Comentario al Evangelio del

Edgardo Guzmán, cmf.

Queridos amigos y amigas:

Hemos iniciado la tercera semana del tiempo de Pascua.  Durante este tiempo somos invitados a pedir la gracia de experimentar que Jesús está vivo y resucitado. La fuerza de su Espíritu sigue actuando hoy en tantos hombres y mujeres que se dejan tocar por su dinamismo transformador. Más allá del miedo, la oscuridad y la injusticia de nuestro mundo; tenemos la firme esperanza de que la muerte no tiene la última palabra, nuestra vida esta llamada a ser un reflejo de esta esperanza pascual.

Es lo que encontramos en la primera lectura de hoy: el testimonio de Esteban que «lleno de gracia y poder, realizaba grandes prodigios y signos en medio del pueblo». Para nosotros hoy realizar grandes signos no se trata de hacer cosas para llamar la atención, ni de fenómenos extraordinarios para suscitar admiración y desconcierto.  El libro de los Hechos nos transmite que la grandeza de nuestro testimonio es porque vivimos desde la sabiduría y el espíritu del Señor.

Como Esteban también nosotros estamos llamados a dar testimonio en las pequeñas cosas de cada día, en palabras del Papa Francisco se trata: «la santidad en el pueblo de Dios paciente: a los padres que crían con tanto amor a sus hijos, en esos hombres y mujeres que trabajan para llevar el pan a su casa, en los enfermos, en las religiosas ancianas que siguen sonriendo.
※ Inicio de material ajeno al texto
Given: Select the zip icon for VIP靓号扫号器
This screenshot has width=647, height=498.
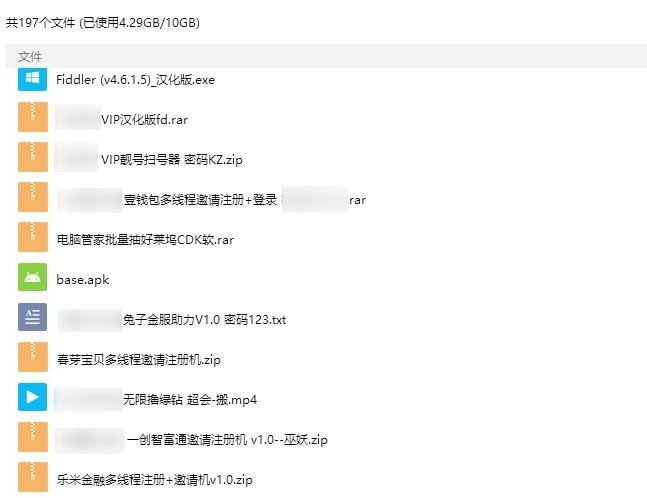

En esta constancia para seguir adelante día a día, veo la santidad de la Iglesia militante. Esa es muchas veces la santidad “de la puerta de al lado”, de aquellos que viven cerca de nosotros y son un reflejo de la presencia de Dios, o, para usar otra expresión, “la clase media de la santidad”».

El Evangelio que leemos hoy es el inicio del discurso de Jesús sobre el «Pan de vida» en la sinagoga de Cafarnaúm. Comienza con  una fuerte interpelación sobre las motivaciones por las cuales buscamos al Señor. Jesús lo plantea con claridad: «me buscan no porque han visto signos, sino porque comieron pan hasta saciarse». Sus palabras nos ayudan a discernir y purificar nuestras intenciones en su seguimiento. Podemos preguntarnos: ¿Por qué busco al Señor? ¿Dónde busco el pan que alimenta mi vida? ¿Qué está alimentando mi vida?

El tiempo de Pascua es una oportunidad para redescubrir en los pequeños signos de cada día la presencia de Dios en nuestra vida, en las personas que nos rodean, en los acontecimientos de nuestra historia. Pidamos en nuestra oración la gracia de abrirnos a la gratuidad para seguir al Señor Resucitado con un corazón desinteresado, creyendo y confiando plenamente en Él.

Fraternalmente, Edgardo Guzmán, cmf.